WHAT TO PRODUCE => Nothing below is to be printed except the lines between the line holding "Resource Directory (1262, 200)" and the line holding "WHOLESALE (206, 2420)", inclusive, each exactly as it appears.

(Collected data entries)
━━━━━━

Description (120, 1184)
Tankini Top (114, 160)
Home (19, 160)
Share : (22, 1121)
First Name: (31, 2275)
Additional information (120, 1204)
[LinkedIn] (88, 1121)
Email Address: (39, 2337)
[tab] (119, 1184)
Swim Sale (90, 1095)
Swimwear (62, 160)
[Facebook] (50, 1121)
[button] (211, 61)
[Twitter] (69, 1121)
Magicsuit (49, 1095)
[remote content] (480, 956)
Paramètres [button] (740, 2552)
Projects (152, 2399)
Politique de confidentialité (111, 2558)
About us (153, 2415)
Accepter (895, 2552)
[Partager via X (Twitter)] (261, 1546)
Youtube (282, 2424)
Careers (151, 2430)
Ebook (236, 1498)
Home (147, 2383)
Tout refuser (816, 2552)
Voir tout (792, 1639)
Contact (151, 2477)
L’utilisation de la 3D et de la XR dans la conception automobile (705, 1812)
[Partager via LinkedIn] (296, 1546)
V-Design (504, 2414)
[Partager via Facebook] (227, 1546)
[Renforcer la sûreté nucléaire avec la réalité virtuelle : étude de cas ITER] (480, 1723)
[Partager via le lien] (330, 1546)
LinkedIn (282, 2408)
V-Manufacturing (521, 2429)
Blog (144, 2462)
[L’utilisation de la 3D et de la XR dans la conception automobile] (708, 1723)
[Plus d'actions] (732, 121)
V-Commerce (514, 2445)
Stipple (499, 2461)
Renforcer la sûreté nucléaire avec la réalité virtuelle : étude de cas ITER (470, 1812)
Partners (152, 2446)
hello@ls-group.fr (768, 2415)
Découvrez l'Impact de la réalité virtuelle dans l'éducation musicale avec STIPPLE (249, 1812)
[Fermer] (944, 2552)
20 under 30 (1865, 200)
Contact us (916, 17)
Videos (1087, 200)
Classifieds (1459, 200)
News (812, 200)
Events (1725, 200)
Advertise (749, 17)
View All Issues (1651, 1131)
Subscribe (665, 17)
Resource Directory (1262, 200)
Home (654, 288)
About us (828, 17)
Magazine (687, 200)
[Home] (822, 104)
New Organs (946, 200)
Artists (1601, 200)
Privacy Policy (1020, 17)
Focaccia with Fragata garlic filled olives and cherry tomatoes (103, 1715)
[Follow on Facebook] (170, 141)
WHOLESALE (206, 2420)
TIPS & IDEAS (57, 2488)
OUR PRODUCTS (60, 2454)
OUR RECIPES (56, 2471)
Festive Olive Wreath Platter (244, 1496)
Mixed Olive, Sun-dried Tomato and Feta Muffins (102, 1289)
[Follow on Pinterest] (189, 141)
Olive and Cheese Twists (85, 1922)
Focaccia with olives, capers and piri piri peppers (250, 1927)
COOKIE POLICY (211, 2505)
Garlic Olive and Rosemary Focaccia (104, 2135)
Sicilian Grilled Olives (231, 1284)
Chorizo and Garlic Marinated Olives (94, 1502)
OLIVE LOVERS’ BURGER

━━━━━━

WRITTEN ANSWER =>
Resource Directory (1262, 200)
Home (654, 288)
About us (828, 17)
Magazine (687, 200)
[Home] (822, 104)
New Organs (946, 200)
Artists (1601, 200)
Privacy Policy (1020, 17)
Focaccia with Fragata garlic filled olives and cherry tomatoes (103, 1715)
[Follow on Facebook] (170, 141)
WHOLESALE (206, 2420)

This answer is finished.